Document 6: "Report of the Employment Committee," from the Annual Report of 1885, unprocessed collection of YWCA of Greater Baltimore, 128 W. Franklin Street, Annual Reports, 1883-1902.


        This document details some the types of jobs that working class women in Baltimore held.  The YWCA tended to focus on skilled and semi-skilled workers.  The Employment Committee did express concern for the welfare of the unskilled laborer.  However, as noted in this document, many middle-class women had little idea on how best to help these "poor, virtuous, struggling, incompetent" women.  In fact, working class women often rebelled against the strict demands of the Young Women's Christian Association.


        "The work of this committee is perhaps the most delicate, and difficult, and, next to our purely spiritual work, the most important that falls within the compass of our Association.  We are by no means discouraged with the results of the past year's work.

Number of applicants for positions................
Number of applications from employers.......
Number of positions filled...............................
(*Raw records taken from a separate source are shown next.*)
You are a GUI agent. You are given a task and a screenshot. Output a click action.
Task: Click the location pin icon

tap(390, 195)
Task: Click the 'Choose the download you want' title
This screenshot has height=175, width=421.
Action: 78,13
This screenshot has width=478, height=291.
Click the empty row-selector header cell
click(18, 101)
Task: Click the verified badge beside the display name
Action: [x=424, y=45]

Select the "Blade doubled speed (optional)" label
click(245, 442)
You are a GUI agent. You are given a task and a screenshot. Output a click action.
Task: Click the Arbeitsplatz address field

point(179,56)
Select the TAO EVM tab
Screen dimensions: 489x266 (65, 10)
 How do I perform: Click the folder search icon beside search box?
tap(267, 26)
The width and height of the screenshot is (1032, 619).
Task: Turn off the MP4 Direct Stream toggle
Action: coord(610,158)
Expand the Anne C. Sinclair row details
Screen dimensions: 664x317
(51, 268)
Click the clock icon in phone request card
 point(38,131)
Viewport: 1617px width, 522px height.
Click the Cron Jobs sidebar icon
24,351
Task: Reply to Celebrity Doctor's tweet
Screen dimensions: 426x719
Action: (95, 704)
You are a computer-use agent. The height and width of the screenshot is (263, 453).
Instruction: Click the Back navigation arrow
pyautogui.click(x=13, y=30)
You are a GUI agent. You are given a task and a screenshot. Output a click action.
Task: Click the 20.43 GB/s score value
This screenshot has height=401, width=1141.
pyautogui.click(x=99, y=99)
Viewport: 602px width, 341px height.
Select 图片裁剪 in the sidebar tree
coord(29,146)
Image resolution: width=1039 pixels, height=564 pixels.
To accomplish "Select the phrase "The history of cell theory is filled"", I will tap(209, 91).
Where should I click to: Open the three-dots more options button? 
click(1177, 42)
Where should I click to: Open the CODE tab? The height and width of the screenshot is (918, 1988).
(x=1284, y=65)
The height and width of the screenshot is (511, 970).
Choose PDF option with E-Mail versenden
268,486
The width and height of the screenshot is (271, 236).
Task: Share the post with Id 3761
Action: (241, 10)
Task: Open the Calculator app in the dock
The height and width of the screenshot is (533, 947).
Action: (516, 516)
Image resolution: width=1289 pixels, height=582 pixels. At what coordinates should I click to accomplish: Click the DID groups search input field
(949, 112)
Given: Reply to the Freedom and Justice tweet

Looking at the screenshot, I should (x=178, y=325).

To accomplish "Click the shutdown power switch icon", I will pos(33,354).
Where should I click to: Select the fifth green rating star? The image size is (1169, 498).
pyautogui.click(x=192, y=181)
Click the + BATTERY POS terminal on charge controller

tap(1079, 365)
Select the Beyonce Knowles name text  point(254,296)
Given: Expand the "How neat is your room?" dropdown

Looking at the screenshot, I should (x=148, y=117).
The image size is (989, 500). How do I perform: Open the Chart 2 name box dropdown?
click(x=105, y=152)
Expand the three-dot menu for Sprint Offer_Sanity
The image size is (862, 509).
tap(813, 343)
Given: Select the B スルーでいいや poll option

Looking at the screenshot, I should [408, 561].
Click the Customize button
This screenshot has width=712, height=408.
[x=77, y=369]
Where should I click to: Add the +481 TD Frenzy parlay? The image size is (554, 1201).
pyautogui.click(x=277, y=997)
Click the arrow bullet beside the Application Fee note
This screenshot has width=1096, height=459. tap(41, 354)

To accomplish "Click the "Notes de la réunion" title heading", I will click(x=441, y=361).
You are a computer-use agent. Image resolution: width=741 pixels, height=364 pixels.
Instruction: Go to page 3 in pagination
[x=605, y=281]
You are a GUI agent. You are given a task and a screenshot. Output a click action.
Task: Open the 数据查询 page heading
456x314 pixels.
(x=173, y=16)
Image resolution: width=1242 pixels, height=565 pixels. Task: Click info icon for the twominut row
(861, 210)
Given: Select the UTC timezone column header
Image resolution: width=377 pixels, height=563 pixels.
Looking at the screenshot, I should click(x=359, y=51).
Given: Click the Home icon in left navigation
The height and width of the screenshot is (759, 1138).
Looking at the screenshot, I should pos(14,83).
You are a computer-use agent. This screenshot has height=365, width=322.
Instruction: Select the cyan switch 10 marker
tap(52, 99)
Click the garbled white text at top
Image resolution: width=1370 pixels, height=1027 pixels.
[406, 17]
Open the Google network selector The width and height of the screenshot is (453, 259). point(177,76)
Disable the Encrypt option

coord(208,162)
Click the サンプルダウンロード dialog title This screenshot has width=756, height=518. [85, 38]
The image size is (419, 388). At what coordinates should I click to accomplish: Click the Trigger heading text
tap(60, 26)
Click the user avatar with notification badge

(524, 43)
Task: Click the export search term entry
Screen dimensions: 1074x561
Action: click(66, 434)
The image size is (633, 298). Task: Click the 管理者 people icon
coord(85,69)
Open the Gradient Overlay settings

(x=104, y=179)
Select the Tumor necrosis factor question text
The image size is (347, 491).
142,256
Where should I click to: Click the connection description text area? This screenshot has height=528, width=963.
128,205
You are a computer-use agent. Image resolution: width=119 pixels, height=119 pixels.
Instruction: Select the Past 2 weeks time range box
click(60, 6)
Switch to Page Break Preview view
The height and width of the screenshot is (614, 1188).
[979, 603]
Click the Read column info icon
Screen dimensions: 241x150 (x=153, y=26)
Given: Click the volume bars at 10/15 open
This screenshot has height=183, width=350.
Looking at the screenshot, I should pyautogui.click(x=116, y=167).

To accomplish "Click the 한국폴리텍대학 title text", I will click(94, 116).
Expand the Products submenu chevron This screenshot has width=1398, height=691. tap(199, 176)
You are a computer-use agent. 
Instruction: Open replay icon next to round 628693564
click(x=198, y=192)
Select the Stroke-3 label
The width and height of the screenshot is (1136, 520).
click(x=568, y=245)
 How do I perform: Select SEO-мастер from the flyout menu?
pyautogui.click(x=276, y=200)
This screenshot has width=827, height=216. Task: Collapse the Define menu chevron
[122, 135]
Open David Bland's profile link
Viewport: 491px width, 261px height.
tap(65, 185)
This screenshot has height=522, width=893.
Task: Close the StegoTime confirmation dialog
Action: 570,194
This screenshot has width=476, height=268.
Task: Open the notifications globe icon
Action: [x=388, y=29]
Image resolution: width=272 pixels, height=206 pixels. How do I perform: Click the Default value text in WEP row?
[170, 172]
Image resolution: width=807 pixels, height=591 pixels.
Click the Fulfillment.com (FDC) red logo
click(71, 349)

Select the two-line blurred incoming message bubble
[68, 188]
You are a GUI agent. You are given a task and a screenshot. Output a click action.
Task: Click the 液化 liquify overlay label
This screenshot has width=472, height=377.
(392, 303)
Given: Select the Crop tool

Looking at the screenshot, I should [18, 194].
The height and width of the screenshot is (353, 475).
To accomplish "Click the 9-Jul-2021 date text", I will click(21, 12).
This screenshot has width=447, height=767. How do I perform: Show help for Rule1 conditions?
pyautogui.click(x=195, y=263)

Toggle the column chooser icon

Among those for whom we have procured situations, are teachers, nursery-governesses, saleswomen, book-keepers, copyists, house-keepers, dressmakers, seamstresses, companions, nurses for invalids and for young children.  Our office is open to the employer and the employee, and we seek to deserve the confidence of the community by making in every case, a careful examination of references from late employers, so that every name on our books shall be that of a reliable woman.

       Of course, the problem that meets us here as elsewhere in our work, is, the unskilled laborer.  What shall be done with her?  Poor, virtuous, struggling, incompetent!  Some we must help for they are Christ's; others we cannot abandon for humanity's sake.  Just here we need wisdom, means, and a just discrimination."